| SOURCE EXCERPT |

___

A domestic scene occurred in the dwelling of Josephine on the anniversary of the death of M. Beauharnais peculiarly characteristic of the times and of the French people. Josephine called Eugene to her room, and presented to him a portrait of his father. "Carry it to your chamber, my son," she said, "and often let it be the object of your contemplations. Above all, let him whose image it presents be your constant model. He was the most amiable of men; he would have been the best of fathers."

Eugene was a young man of that enthusiastic genius which is the almost invariable accompaniment of a noble character. His emotions were deeply excited. With the characteristic ardor of his countrymen, he covered the portrait with kisses, and wept freely. Josephine folded her noble boy in her embrace, and they mingled their tears together.

In the evening, as Josephine was sitting alone in her parlor, her son entered, accompanied by six young men, his companions, each decorated with a copy of the portrait of M. Beauharnais suspended from the neck by a black and white ribbon. "You see," said Eugene to his mother, "the founders of a new order of knighthood. Behold our tutelary saint," pointing to the portrait of his father. "And these are the first members." He then introduced his youthful companions to his mother.

"Ours," he continued, "is named the Order of Filial Love; and, if you would witness the first inauguration, pass with these gentlemen into the small drawing-room."

Josephine entered the drawing-room with the youthful group, and found it very tastefully ornamented with garlands of ivy, roses, and laurels. Inscriptions, taken from the printed discourses or remarkable sayings of M. Beauharnais, were suspended upon the walls. Girandoles, with lighted tapers, brilliantly illuminated the room. An altar was erected, hung with festoons of flowers, and upon this altar was placed the full-length portrait of M. Beauharnais. Three crowns of white and red roses were suspended from the picture-frame, and in front were placed two vases with perfumes.

The young gentlemen ranged themselves about the altar in perfect silence, and, at a concerted signal, eagerly unsheathed the swords which they wore at their sides, and, clasping hands, solemnly took the oath, "To love their parents, succor each other, and to defend their country." At this moment, Eugene, unfurling and waving a small banner, with its folds shaded the head of his father. "We then embraced each other," says Josephine, "mingling tears with smiles, and the most amiable disorder succeeded to the ceremonial of inauguration."

The fascination of Josephine's person and address drew multitudes of friends around her, and her society was ever coveted. As time softened the poignancy of her past sorrows, she mingled more and more in the social circles of that metropolis where pleasure and gayety ever reign. The terrible convulsions of the times had thrown the whole fabric of society into confusion. Great efforts were now made to revive the festivities of former days. Two centers of society were naturally established. The first included that in which Josephine moved. It was composed of the remains of the ancient nobility, who had returned to Paris with the fragments of their families and their shattered fortunes. Rigid economy was necessary to keep up any appearance of elegance. But that polish of manners which almost invariably descends from an illustrious ancestry marked all their intercourse. The humiliations through which the nobles had passed had not diminished the exclusiveness of their tastes. The other circle was composed of merchants and bankers who had acquired opulence in the midst of the confiscations and storms of revolution. The passion for display was prominent in all their assemblies, as is necessarily the case with those whose passport to distinction is wealth.

___

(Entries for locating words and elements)
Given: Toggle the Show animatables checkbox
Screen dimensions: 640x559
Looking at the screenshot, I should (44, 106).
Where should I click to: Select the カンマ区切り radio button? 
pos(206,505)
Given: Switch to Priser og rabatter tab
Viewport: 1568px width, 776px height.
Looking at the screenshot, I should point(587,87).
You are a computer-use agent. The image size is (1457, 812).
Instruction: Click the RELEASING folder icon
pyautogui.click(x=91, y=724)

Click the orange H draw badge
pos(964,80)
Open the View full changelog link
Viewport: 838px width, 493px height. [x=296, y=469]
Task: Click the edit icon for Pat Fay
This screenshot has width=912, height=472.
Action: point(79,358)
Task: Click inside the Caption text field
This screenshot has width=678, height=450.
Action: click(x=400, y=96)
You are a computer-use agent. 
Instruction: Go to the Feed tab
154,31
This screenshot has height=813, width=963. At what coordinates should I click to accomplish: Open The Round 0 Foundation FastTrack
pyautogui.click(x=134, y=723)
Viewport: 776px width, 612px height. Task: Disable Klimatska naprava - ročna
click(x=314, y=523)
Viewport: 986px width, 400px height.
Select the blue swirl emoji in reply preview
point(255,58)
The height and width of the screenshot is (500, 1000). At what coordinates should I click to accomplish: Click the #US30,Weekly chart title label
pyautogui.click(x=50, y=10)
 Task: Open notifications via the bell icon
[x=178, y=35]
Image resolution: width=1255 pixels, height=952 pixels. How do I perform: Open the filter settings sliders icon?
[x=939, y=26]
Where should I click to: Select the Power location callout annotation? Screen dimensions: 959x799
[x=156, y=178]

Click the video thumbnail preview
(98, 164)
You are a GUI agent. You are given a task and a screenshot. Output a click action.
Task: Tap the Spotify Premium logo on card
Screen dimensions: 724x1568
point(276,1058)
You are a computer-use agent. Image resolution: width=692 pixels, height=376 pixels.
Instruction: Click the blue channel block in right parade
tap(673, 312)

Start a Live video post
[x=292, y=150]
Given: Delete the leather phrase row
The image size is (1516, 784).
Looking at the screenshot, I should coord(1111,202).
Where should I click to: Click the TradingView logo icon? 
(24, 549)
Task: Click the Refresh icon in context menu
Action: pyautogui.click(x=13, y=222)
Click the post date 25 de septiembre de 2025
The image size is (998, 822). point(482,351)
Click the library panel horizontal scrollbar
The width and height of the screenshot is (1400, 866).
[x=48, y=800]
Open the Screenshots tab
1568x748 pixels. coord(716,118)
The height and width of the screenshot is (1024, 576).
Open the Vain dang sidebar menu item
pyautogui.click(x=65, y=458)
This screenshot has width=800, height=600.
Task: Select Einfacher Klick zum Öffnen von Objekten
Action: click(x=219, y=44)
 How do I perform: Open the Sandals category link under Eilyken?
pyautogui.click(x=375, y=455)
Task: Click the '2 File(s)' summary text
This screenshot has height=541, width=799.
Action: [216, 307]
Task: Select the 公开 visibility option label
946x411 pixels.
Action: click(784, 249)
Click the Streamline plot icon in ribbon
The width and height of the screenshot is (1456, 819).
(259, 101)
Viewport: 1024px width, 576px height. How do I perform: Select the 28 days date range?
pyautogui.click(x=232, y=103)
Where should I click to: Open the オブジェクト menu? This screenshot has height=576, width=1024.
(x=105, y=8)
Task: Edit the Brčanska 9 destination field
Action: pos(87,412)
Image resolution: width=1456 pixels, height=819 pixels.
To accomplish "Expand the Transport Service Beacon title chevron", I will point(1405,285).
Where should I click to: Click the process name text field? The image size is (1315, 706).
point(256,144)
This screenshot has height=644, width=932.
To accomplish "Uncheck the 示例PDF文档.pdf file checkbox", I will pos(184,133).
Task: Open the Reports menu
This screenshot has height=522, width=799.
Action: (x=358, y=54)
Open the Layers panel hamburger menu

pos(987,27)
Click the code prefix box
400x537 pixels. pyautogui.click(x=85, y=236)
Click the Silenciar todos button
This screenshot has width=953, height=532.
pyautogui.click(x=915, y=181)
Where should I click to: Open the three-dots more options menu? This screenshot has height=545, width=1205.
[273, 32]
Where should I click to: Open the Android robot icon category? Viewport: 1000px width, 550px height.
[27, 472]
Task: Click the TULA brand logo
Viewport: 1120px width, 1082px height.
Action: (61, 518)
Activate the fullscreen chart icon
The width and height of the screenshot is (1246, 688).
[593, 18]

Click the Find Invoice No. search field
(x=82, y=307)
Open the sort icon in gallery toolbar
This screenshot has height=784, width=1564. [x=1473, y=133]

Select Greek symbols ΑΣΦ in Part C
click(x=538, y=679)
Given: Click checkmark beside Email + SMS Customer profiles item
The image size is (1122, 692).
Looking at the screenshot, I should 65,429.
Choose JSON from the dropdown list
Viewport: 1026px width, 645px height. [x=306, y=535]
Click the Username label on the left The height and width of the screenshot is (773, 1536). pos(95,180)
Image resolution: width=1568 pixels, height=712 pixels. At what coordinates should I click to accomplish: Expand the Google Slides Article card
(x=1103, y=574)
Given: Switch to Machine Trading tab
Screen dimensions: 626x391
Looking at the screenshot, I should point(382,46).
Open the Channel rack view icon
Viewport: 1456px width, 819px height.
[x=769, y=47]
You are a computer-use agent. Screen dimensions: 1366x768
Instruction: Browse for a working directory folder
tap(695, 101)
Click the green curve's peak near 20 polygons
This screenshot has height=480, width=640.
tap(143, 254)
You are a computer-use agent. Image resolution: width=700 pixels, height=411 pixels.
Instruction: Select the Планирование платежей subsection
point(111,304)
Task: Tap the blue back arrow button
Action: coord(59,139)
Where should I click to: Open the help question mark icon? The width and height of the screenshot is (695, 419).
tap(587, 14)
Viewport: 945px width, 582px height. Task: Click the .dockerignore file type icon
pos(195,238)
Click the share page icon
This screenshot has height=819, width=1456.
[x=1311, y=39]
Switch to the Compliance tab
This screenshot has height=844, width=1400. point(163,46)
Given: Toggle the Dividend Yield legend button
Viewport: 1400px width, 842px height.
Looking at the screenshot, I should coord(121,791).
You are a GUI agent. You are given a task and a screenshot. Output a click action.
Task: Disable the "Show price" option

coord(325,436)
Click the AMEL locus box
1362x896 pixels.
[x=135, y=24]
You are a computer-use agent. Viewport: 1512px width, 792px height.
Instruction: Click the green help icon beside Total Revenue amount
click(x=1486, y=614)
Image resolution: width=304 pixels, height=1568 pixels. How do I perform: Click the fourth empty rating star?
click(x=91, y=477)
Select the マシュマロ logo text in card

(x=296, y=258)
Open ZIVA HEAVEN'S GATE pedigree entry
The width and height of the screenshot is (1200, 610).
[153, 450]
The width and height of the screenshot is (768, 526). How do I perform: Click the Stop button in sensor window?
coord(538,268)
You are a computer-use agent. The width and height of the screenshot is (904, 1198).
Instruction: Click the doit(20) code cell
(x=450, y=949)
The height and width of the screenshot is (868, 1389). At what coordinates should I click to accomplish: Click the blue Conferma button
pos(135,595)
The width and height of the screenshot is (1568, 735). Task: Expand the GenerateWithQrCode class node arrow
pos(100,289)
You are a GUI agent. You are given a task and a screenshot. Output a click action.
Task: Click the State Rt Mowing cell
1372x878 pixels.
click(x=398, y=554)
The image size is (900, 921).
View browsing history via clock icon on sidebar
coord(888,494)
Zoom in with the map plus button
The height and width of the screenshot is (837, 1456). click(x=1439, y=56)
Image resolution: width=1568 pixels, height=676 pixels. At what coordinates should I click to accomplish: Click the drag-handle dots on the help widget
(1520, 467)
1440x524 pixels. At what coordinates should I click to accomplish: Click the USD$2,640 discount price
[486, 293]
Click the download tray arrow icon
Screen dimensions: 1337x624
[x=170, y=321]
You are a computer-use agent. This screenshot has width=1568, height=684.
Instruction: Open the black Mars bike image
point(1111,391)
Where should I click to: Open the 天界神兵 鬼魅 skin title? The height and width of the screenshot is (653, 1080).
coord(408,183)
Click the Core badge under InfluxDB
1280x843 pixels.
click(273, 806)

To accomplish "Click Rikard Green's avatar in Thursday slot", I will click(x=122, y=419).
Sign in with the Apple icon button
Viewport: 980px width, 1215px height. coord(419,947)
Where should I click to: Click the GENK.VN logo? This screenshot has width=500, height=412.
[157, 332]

___

| WHAT YOU ARE ASKED TO DO |
Continue the passage about Josephine and her son Eugene from its last sentence.

| EXERCISE ANSWER |
At the theaters and all the places of public festivity, there were presented studied memorials of the scenes of horror through which all had recently passed. One of the most fashionable and brilliant assemblies then known in Paris was called The Ball of the Victims. No one was admitted to this assembly who had not lost some near relative by the guillotine. The most fashionable style of dressing the hair was jocosely called "a la guillotine." The hair was arranged in the manner in which it had been adjusted by the executioner for the unimpeded operation of the ax. And thus, with songs, and dances, and laughter-moving jokes, they commemorated the bloody death of their friends.

A new insurrection by the populace of Paris was at this time planned against the Convention. The exasperated people were again to march upon the Tuilleries. The members were in extreme consternation. The mob could bring tens of thousands against them, well armed with muskets and heavy artillery. There were but five hundred regular troops with which to resist the onset. Menou, the officer in command, acknowledged his inability to meet the crisis, and surrendered his power to Barras. This general immediately, as by a sudden thought, exclaimed, "I know the man who can defend us! He is a little Corsican, who dares do any thing, and is perfectly reckless of consequences!"

The little Corsican, Napoleon Bonaparte, the day-star of whose fame was just beginning to rise over the smouldering ruins of Toulon, was invited to meet the Convention. His fragile form was almost feminine in its proportions, but an eagle eye calmly reposed in his pallid and emaciate countenance. He had been severely sick, and the Convention looked with amazement and incredulity upon this feeble youth, as the one presented to rescue them from their impending peril.

The president fixed his eye upon him doubtingly, and said, "Are you willing to undertake our defense?"

"Yes!" was the calm, laconic, and almost indifferent reply.

"But are you aware of the magnitude of the undertaking?"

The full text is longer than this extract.